Ten aanzien van a, c en d. Deze klachten hangen samen met de weigering van klager een overall van de inrichting te dragen gedurende zijn verblijf in de strafcel.
Op grond van artikel 28 van de Regeling wordt de gedetineerde bij plaatsing in straf- of afzonderingscel van rijkswege voorzien van kleding. In bijzondere omstandigheden kan de directeur anders bepalen. Naar het oordeel van de beroepscommissie waren
er,
gelet op de persoonlijke achtergrond van klager (o.a. dat hij lijdt aan een posttraumatische stressstoornis) en zijn daarop gegronde herhaalde weigering om de overall te dragen, bijzondere omstandigheden aanwezig op grond waarvan een andere beslissing
van de directeur dan die om klager te verplichten om de overall te dragen in de rede had gelegen. Klager heeft reële en eenvoudig te realiseren alternatieven aangedragen, maar deze zijn niet overwogen, althans daarvan is niet gebleken. In elk geval is
niet duidelijk gemaakt, waarom een van die alternatieven in het licht van klagers situatie niet aan de orde kon zijn.
Als gevolg hiervan heeft klager geen gebruik kunnen maken van zijn recht op luchten, persoonlijke verzorging en contact met zijn advocaat. Die beslissing moet bij afweging van alle in aanmerking komende belangen als onredelijk en onbillijk worden
aangemerkt. Het beroep zal derhalve gegrond worden verklaard. De beroepscommissie acht termen aanwezig voor het toekennen van een tegemoetkoming aan klager van na te noemen hoogte.

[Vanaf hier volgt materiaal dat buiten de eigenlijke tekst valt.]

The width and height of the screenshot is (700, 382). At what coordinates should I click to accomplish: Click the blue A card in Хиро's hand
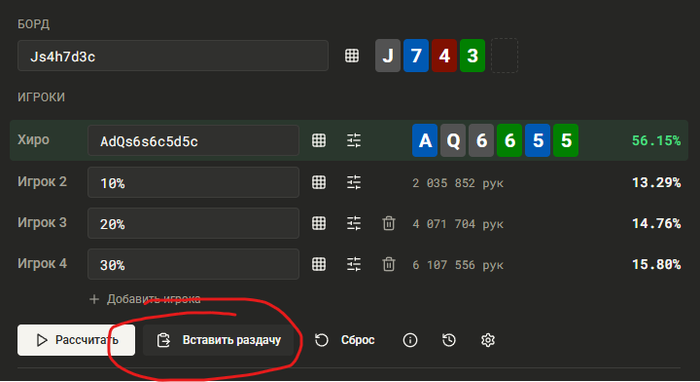[425, 141]
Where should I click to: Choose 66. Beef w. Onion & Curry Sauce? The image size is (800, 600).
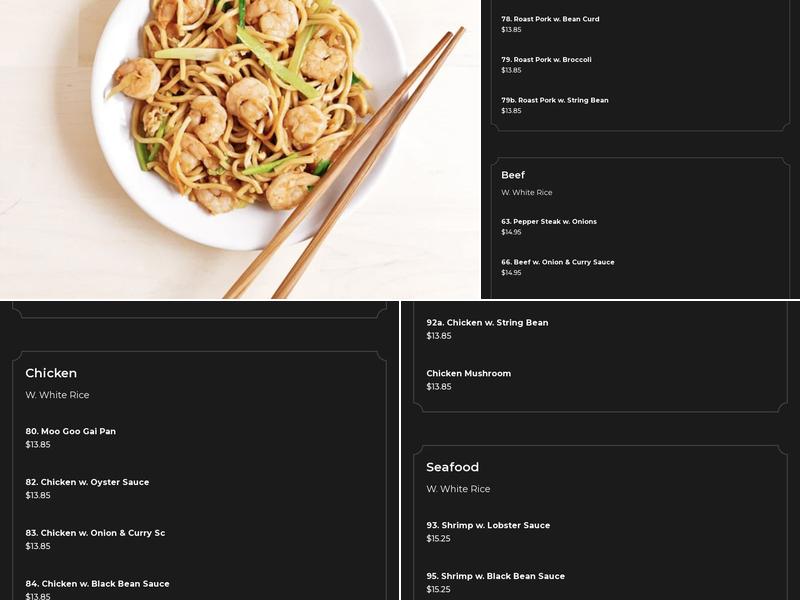(558, 262)
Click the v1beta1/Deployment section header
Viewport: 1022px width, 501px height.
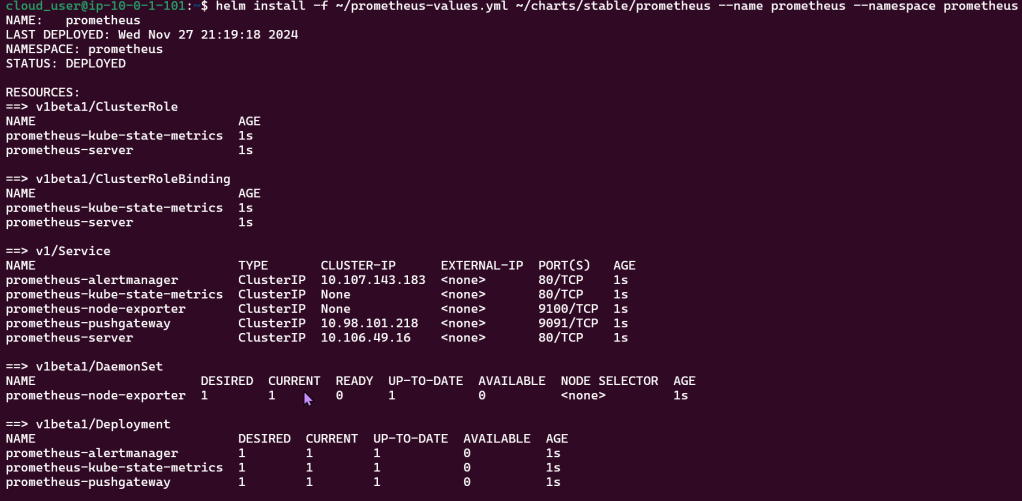click(88, 424)
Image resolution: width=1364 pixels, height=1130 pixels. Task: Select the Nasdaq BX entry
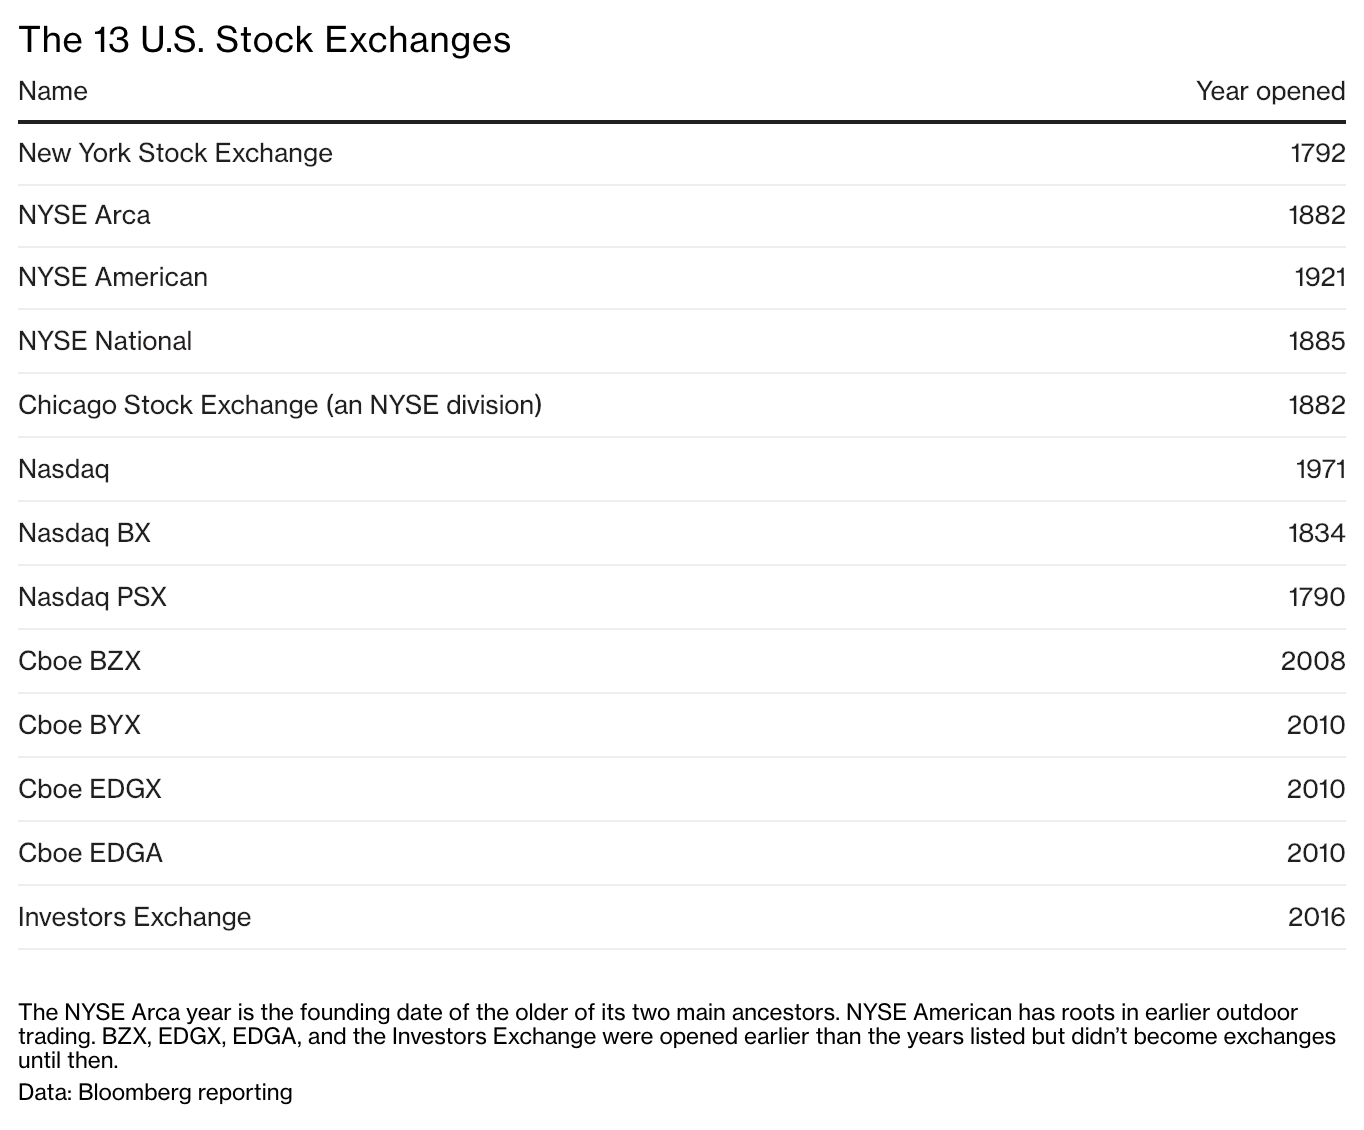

Ten aanzien van e. Het feit dat klager op 15 februari 2016 niet mocht bellen met zijn advocaat, betreft een nieuwe beslissing van de directeur waartegen beklag openstaat. Het beroep is derhalve gegrond, de uitspraak van de beklagcommissie zal worden
vernietigd en het beklag zal alsnog ontvankelijk worden verklaard. Om proceseconomische redenen zal de beroepscommissie het beklag zelf beoordelen. Op dezelfde gronden als genoemd onder a, c en d zal de beroepscommissie het beklag gegrond verklaren en
klager een tegemoetkoming toekennen van na te noemen hoogte.
4. De uitspraak
De beroepscommissie verklaart het beroep gegrond, vernietigt de uitspraak van de beklagcommissie en verklaart het beklag ten aanzien van a, b, c en d alsnog gegrond.
Zij verklaart klager alsnog ontvankelijk in zijn beklag onder e en verklaart dit beklag gegrond.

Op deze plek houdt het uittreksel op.